■ What to do: The records follow. Transcribe only the lines from the line containing "Click the yellow question mark help icon" through the end, both ends included, and leave out the pictures.

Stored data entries

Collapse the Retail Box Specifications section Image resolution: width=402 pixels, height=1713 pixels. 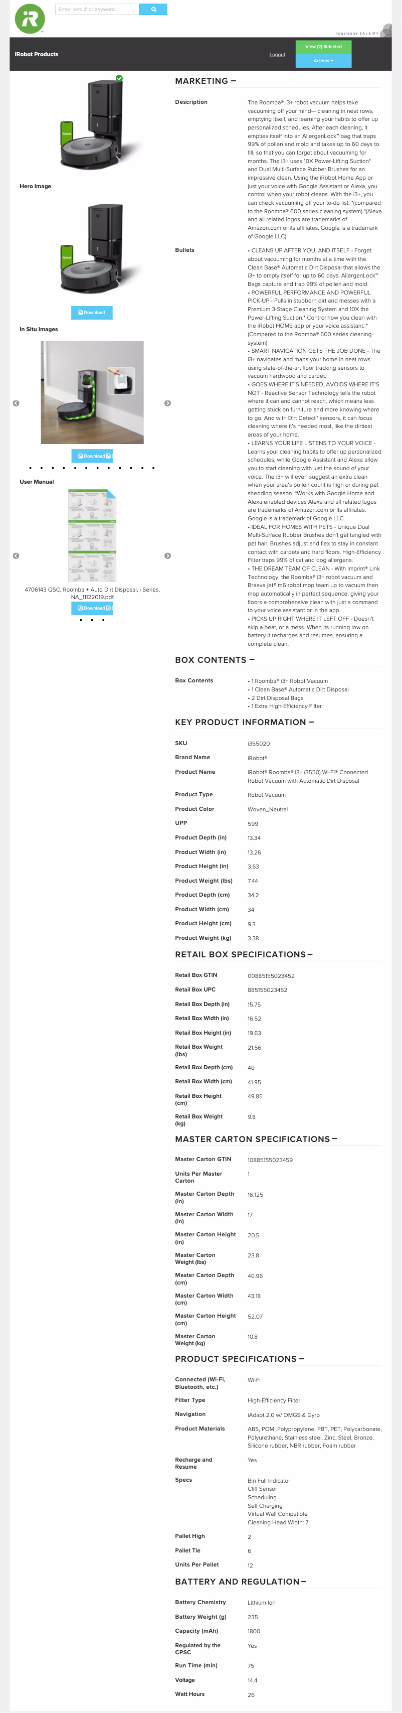(x=310, y=954)
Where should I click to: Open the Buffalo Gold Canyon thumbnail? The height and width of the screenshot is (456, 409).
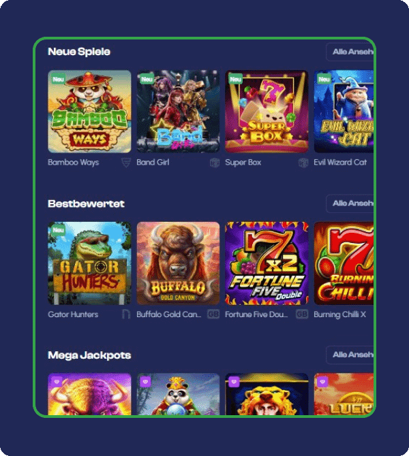[x=178, y=263]
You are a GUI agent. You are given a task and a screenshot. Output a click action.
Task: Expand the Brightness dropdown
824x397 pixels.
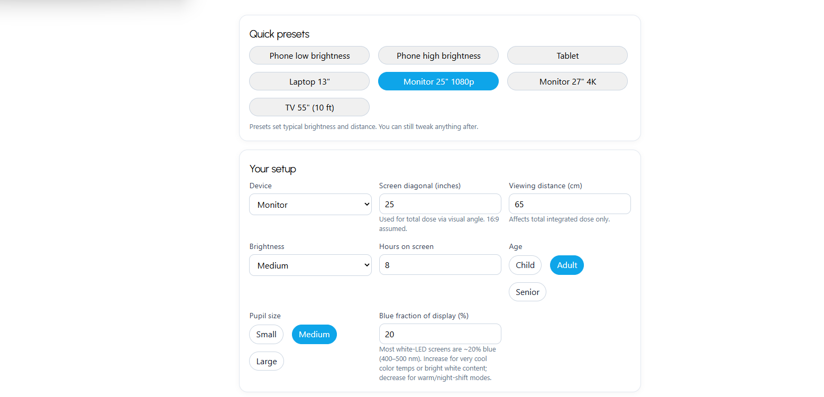coord(310,265)
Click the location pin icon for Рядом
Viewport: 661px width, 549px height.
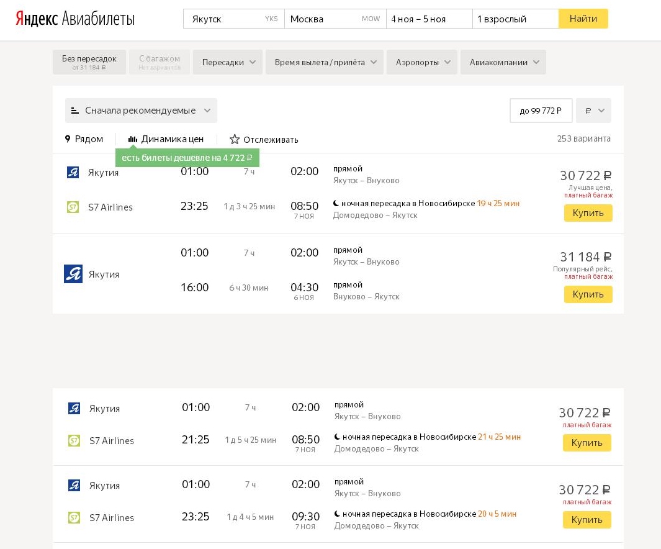68,138
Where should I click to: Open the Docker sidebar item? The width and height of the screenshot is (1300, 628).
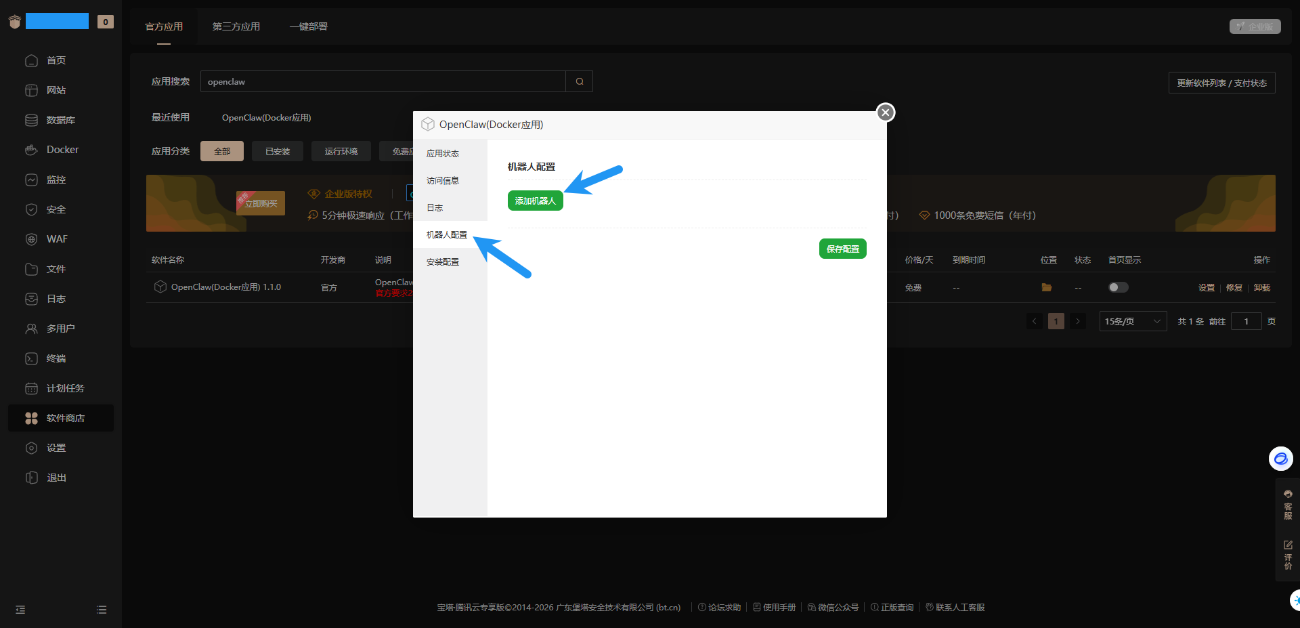(62, 150)
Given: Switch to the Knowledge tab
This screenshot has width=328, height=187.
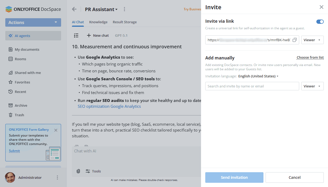Looking at the screenshot, I should (98, 22).
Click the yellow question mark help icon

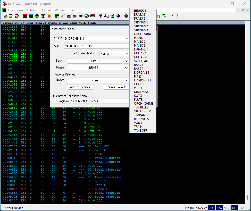[x=172, y=16]
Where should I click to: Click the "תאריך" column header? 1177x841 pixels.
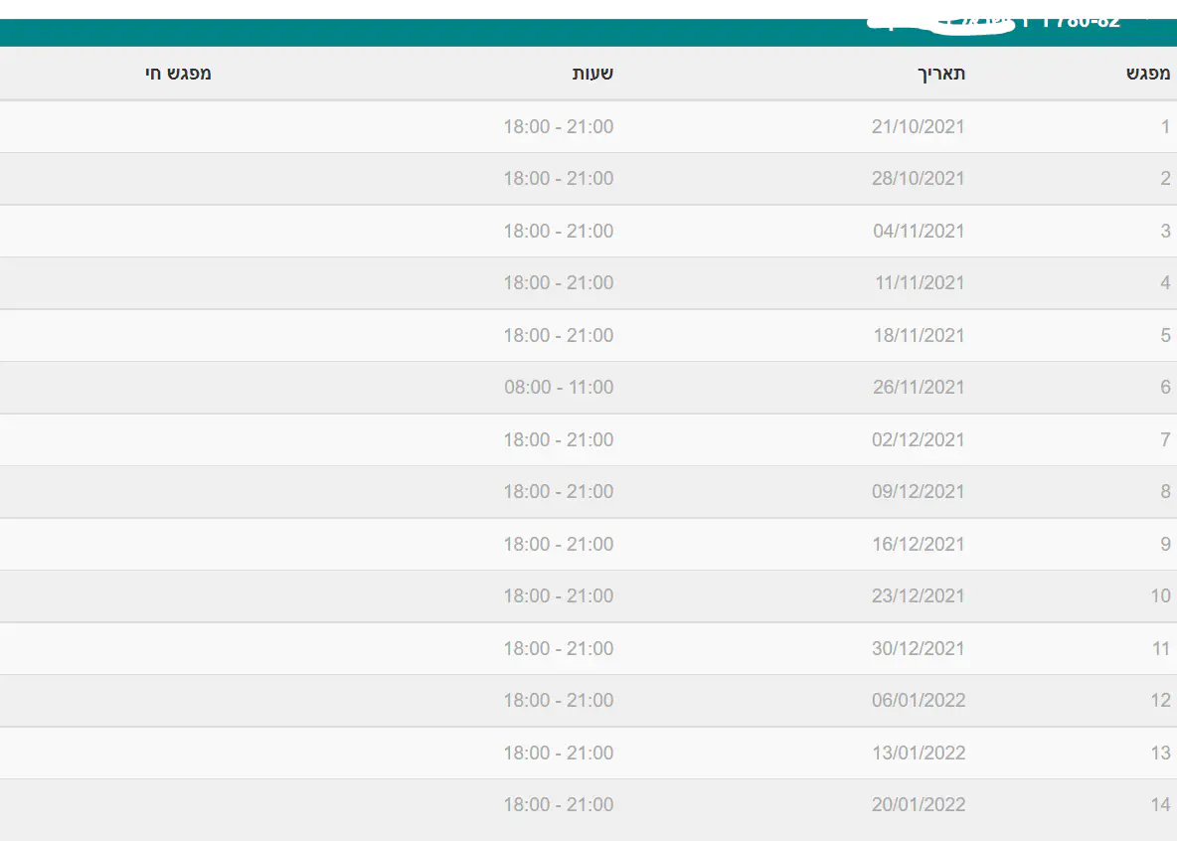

■ Response:
Click the yellow question mark help icon

[x=172, y=16]
Where should I click to: Click the "תאריך" column header? 1177x841 pixels.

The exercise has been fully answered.